Si l’on regarde les 29 dessins de Bourguignon dans toute leur variété, on s’aperçoit que chaque illustration constitue un microcosme en soi. Jouxtant ou devançant le texte, l’illustration, ainsi que l’a déclaré l’artiste elle-même, s’inspire du texte seulement pour le dépasser : « J’illustre ce qui n’est pas dit, car je ne suis pas là pour répéter[5] ». Le décalage entre l’illustration et le texte, tant en ce qui concerne l’espace occupé que pour ce qui est du contenu, a plusieurs fonctions. D’abord, lorsque l’illustration anticipe le texte, elle stimule l’imaginaire du lecteur ou de la lectrice, comme si on l’invitait à s’arrêter sur les détails et à en deviner le sens. Ensuite, ce décalage déconstruit le rôle traditionnel de l’illustration qui, à son origine, consistait à embellir le texte et à en expliciter les mots[6]. Par rapport à l’image, souvent autonome et sans référence obligatoire, l’illustration est généralement censée reproduire une histoire, en lui donnant du sens. C’est pour cela que l’on dit qu’un illustrateur ou une illustratrice est avant tout celui ou celle qui lit, tout en occupant le double rôle qui consiste à rédiger et à assister au spectacle. Le rôle de l’illustration a beaucoup changé maintenant, comme l’atteste le cas de Bourguignon. En effet, au lieu d’accompagner le texte, les dessins relèvent d’une production symbolique, de la distance créatrice qui fait de l’illustration un moyen de connaissance souvent plus riche et plus complet que le langage. Toutefois, sans que le texte soit oublié un seul instant, Bourguignon y ajoute tout ce que le regard d’un ou d’une véritable artiste peut créer à la fois comme trouble, malaise, empathie, combinaison et transmutation de formes improbables.
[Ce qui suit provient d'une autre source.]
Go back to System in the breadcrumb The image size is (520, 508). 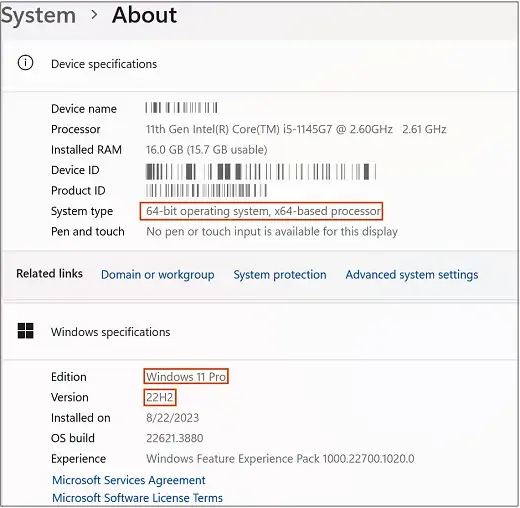coord(38,16)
Ainsi, dans L’enfant dans le miroir, les leitmotivs visuels de la feuille, du germe, du rhizome, de la fleur, du cocon, du papillon, des ailes, du têtard, de la chenille et de la chrysalide ont pour objet de représenter la germination, l’éclosion, ainsi que la transformation et l’engendrement. La connexion, le dialogue et, à la limite, l’intégration des fragments et des différences présentes dans les univers évoqués sont ici implicites dans le décor qui incorpore et connecte tout : les mots avec l’illustration, les éléments femelles avec les éléments mâles, la réalité avec l’imagination, les éléments humains avec les éléments animaux, végétaux et fantastiques. Cette dimension d’interrelation et de contamination entre les univers ouvre des associations nouvelles qui peuvent provoquer l’attirance et la curiosité tout autant que l’éloignement et la répulsion. En s’inspirant du réel ainsi que de l’idée de participation, Bourguignon fait en sorte que son art devienne, pour reprendre les mots de Mario Perniola (2004 : 3), « perturbation, électrocution, shock ». D’après ce dernier, ce genre comporte des particularités (2004 : 3-4) :

The attention of artists has focused on the most violent and most raw aspects of reality and, above all, the themes of death and sex have acquired greater importance. It is not a question, as in the past, of the most naturalistic representation possible of this reality, but of a direct exposure of events, poor in symbolic mediation, that provokes dismay, repulsion, if not outright disgust and horror. The categories of disgust and degradation force themselves arrogantly on aesthetic reflection which now finds itself obliged to abandon the ideal of a pure and disinterested contemplation in favour of a disturbing experience where repulsion and attraction, fear and desire, pain and pleasure, refusal and complicity are mixed and mingled. The body, thus, seems to acquire greater importance but the emphasis is no longer on the beauty of forms but, precisely, on what threatens and compromises its integrity both by means of penetration, dismemberment, dissection, and by means of prostheses, extensions, interfaces.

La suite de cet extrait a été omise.